Curtis Matsko - Portland Leather Goods  39:21

what drives me. But I know that I hate Sundays, because I'm ready to get back to doing the things I want. And everybody's on the weekend and I feel wrong calling people up and talking business. I love what I'm doing. And I love the people I'm surrounded with. And last summer we got a very, very big, very big offer one of those life changing forever offers for our company. And it took me about an hour to say no, because I couldn't imagine my life getting up and not living the life that I'm living now. So even if we go up or down or it fails, I'm gonna still be around the people that I love to be around every day and building something and before we started the spin. And that's some real nice folks that work with you. And they said, How are you doing? I said, wife treats me well. I live a really good life. I don't want anything to change. Yes. Do I want the next goals of next year? Yes. Will that breed more opportunities? Yes. Will I be someplace that I can't even imagine three years? Yes. But I will be around great people. There's no more in my life of saying, Yeah, this person is a pain in the ass, good 90% of the time, but I still need them in my life. I literally just hang out with the best people in the world. What you don't know is I just had some CEOs of different companies that you may know that I've met, and they're like, Hey, Curtis, can I come see you in Mexico. So last weekend, I hung out with the CEOs down here and showed him my house and showed him around and they had such a great time.
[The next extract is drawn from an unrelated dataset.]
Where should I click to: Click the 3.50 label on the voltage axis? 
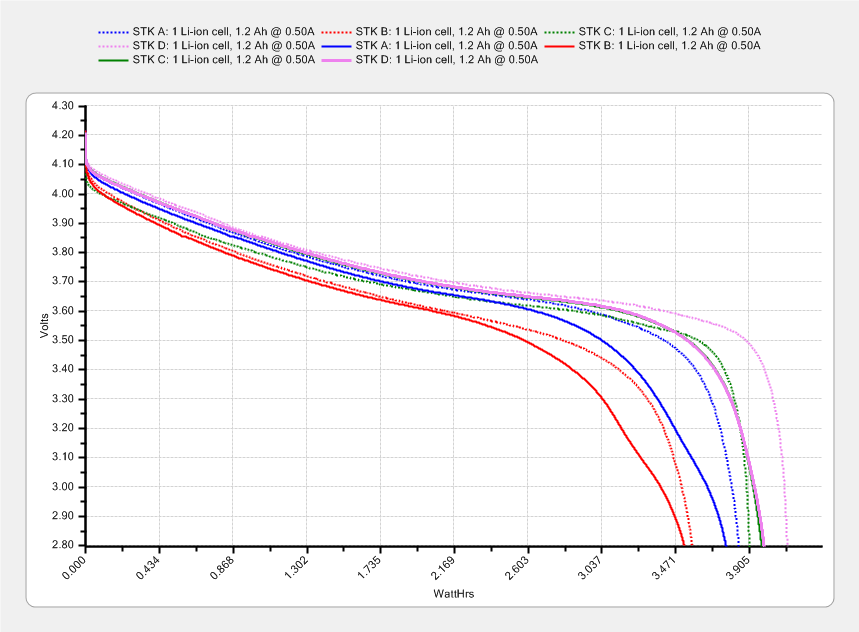click(x=62, y=341)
And I'm like, wow, sitting at dinner with amazing, kind, smart people. It's pretty awesome. I think that's what I like to do hang out with good people. And right now the good people work for me, so why not stick around longer? Do I think we're gonna raise it to 200,000,300 400? Yeah.

41:02

In a world where magic is a whispered secret, and the unbelievable is made believable. Our journey this episode took us through unprecedented challenges. From the shroud of COVID-19 that cast a somber spell on our planet. To the unexpected shutdowns in Portland, we witnessed obstacles that seemed insurmountable yet, like any skilled magician faced with a conundrum, there's always a sleight of hand, a redirection, away out.

41:47

Curtis's audacious pivot to Lyon, Mexico wasn't just a geographical shift, but a testament to resilience, adaptability and the undying spirit of enchantment. These tales while filled with twists and turns, teach us an invaluable lesson. Even when faced with the harshest of circumstances. With a little creativity and belief in oneself, the impossible becomes possible. And so whether you're crafting spells or solutions, or navigating the complexities of life, remember that every challenge no matter how great can be transformed into an opportunity. And with that, it's Case Closed.